Aufgabe A :: Prüfe anhand des Interviews über den VfL Wolfsburg, ob diese Aussagen zutreffen: (i) Hoeneß nennt 24 als die derzeitige Punktzahl. (ii) Laut Hoeneß entscheidet über Transfers der Trainer. (iii) Hoeneß gibt an, zuletzt in Berlin auf der Bank gesessen zu haben. Antworte jeweils mit Ja oder Nein und zitiere die entscheidenden Worte des Interviews wörtlich.

Seite ::
+++
SZ: Derzeit ist Wolfsburg Achter, das ist sicher zu wenig für den Klub. Welche Ziele haben Sie für diese Saison - und welche auf längere Frist?

Hoeneß: Ich bin Realist. So schwer es werden wird: Wir wollen versuchen, die sechs Punkte zum fünften Platz noch aufzuholen. Man wird dazu wohl 58 Punkte brauchen, wir haben jetzt 24, müssen also rund 34 in der Rückrunde machen.

SZ: Der Trainer Armin Veh hatte schon zu Beginn der Saison gesagt, Platz fünf wäre ein Erfolg. Das galt vielen als unambitioniert; VW hat den Anspruch, in der Champions League zu spielen. Liegt in diesen - durch die Meisterschaft hochgeschraubten - Erwartungen der Konflikt der Zukunft beim VfL?

Hoeneß: Das sehe ich nicht. Es ist sicher wichtig, zu verstehen, dass die VW-Leute, die hier ja nicht nur Geld, sondern auch Engagement investieren, Erwartungen haben. Die muss man in ein richtiges Verhältnis setzen. Im Moment sage ich: Das Erreichen der Europa League wäre ein tolles Ergebnis. Unser Ziel muss es sein, dauerhaft in der Spitzengruppe zu spielen, also unter den ersten Sechs.

SZ: Sie sind beim VfL Vorsitzender der Geschäftsführung - was heißt das konkret? Wer entscheidet über Transfers?

Hoeneß: Die Geschäftsführung. Wenn der Trainer deren Mitglied ist, wie Armin Veh in Wolfsburg, ist er da sowieso dabei. Aber unabhängig davon ist es logisch, dass man die Personalplanung engstmöglich mit dem Trainer abstimmt. Wenn es unterschiedliche Auffassungen gibt, muss man die ausdiskutieren.

SZ: Und wer hat das letzte Wort, wenn es darum geht, den Trainer zu entlassen?

Hoeneß: Darüber werde ich mir im Moment sicher keine Gedanken machen.

SZ: Bei Hertha sind Sie jahrelang 20 Minuten vor Schluss von der Tribüne auf die Bank gewechselt. Ein "albernes Ritual", wie der Spiegel fand. Droht Armin Veh jetzt auch der Sitznachbar Hoeneß?

Hoeneß: Zuletzt saß ich in Berlin auf der Tribüne. Und albern oder nicht: Es hat ja keinem geschadet. In Wolfsburg wollte ich eigentlich auf der Tribüne sitzen, der Armin hätte mich aber gerne an seiner Seite. Also mache ich das.
+++
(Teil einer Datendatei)

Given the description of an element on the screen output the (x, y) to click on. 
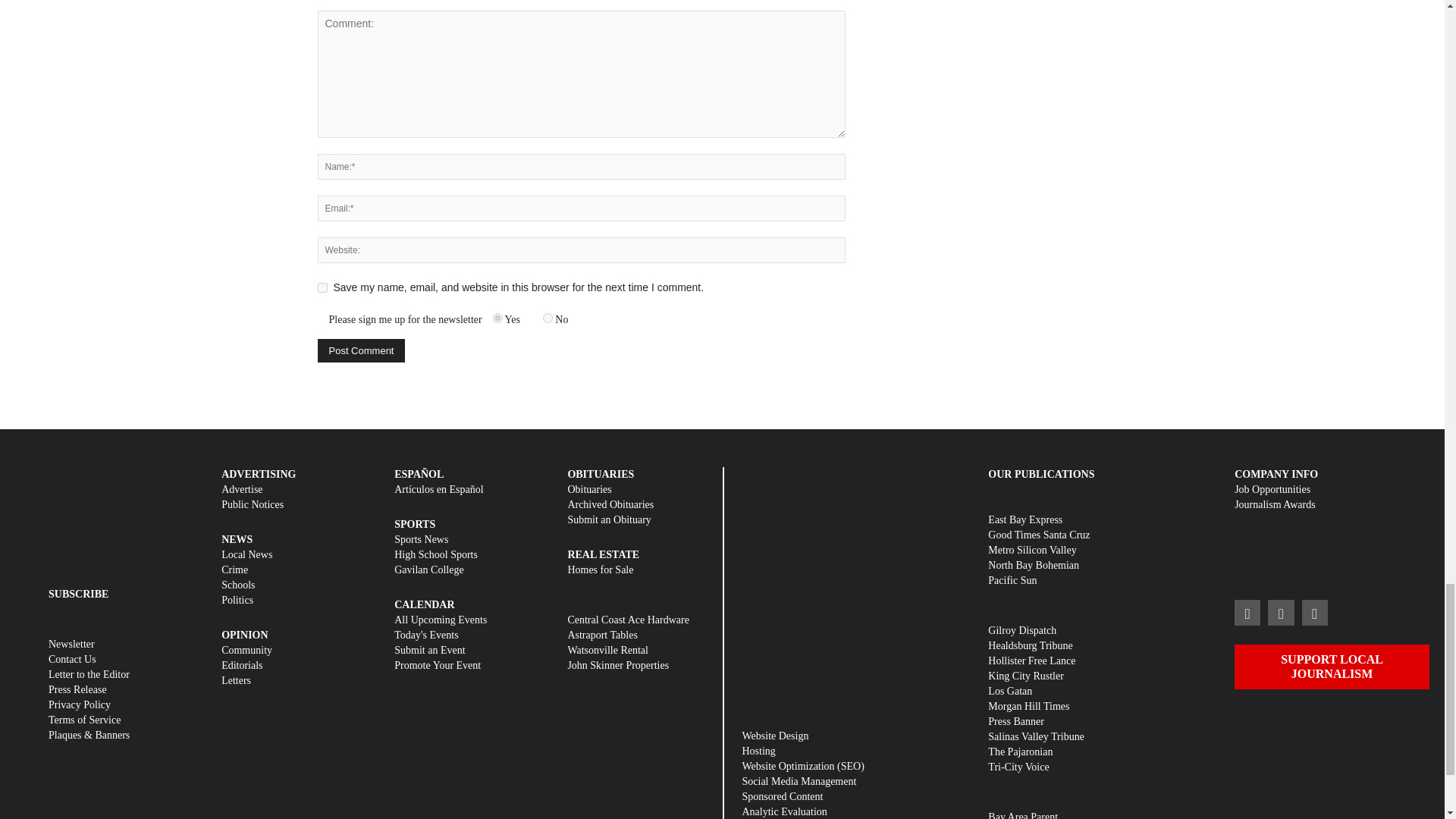
No (548, 317)
yes (321, 287)
Yes (497, 317)
Post Comment (360, 350)
Given the description of an element on the screen output the (x, y) to click on. 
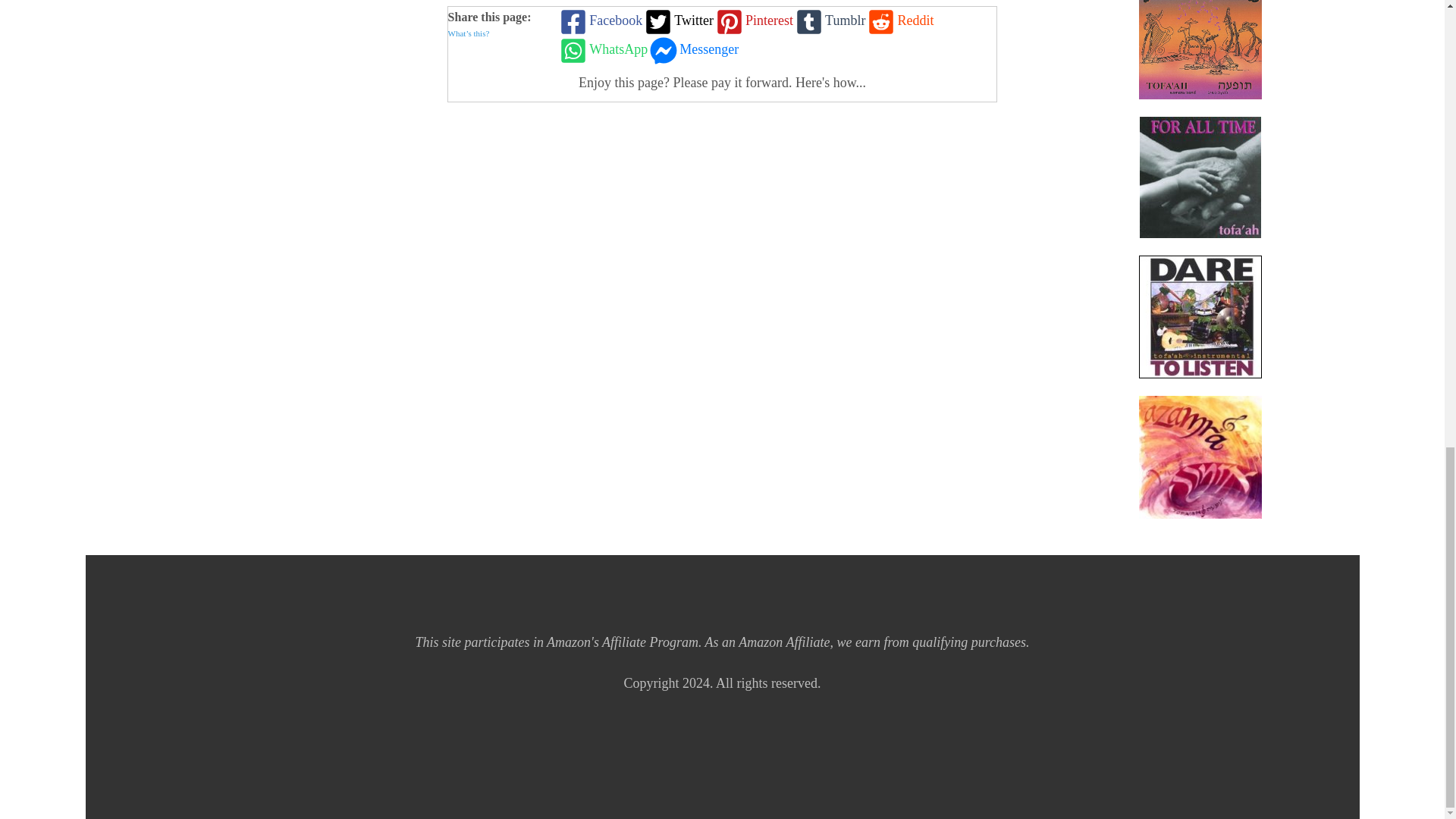
Twitter (677, 21)
For All Time (1199, 177)
WhatsApp (602, 50)
Facebook (599, 21)
Tumblr (828, 21)
Reddit (898, 21)
Messenger (692, 50)
Azamra (1200, 456)
besimcha-thumb (1200, 49)
Pinterest (753, 21)
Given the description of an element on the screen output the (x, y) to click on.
+++
Aufgabe B :: Wiederhole aus den Einträgen oben unverändert den Abschnitt, der mit der Zeile beginnt, die „No (548, 317)“ enthält, und bis zum Ende der Einträge reicht, beide Enden eingeschlossen. Lass dabei die Bilder weg.

Richtige Antwort A ::
(i) Ja: „wir haben jetzt 24“
(ii) Nein: „Die Geschäftsführung.“
(iii) Nein: „Zuletzt saß ich in Berlin auf der Tribüne.“

Richtige Antwort B ::
No (548, 317)
yes (321, 287)
Yes (497, 317)
Post Comment (360, 350)
Given the description of an element on the screen output the (x, y) to click on. 
Twitter (677, 21)
For All Time (1199, 177)
WhatsApp (602, 50)
Facebook (599, 21)
Tumblr (828, 21)
Reddit (898, 21)
Messenger (692, 50)
Azamra (1200, 456)
besimcha-thumb (1200, 49)
Pinterest (753, 21)
Given the description of an element on the screen output the (x, y) to click on.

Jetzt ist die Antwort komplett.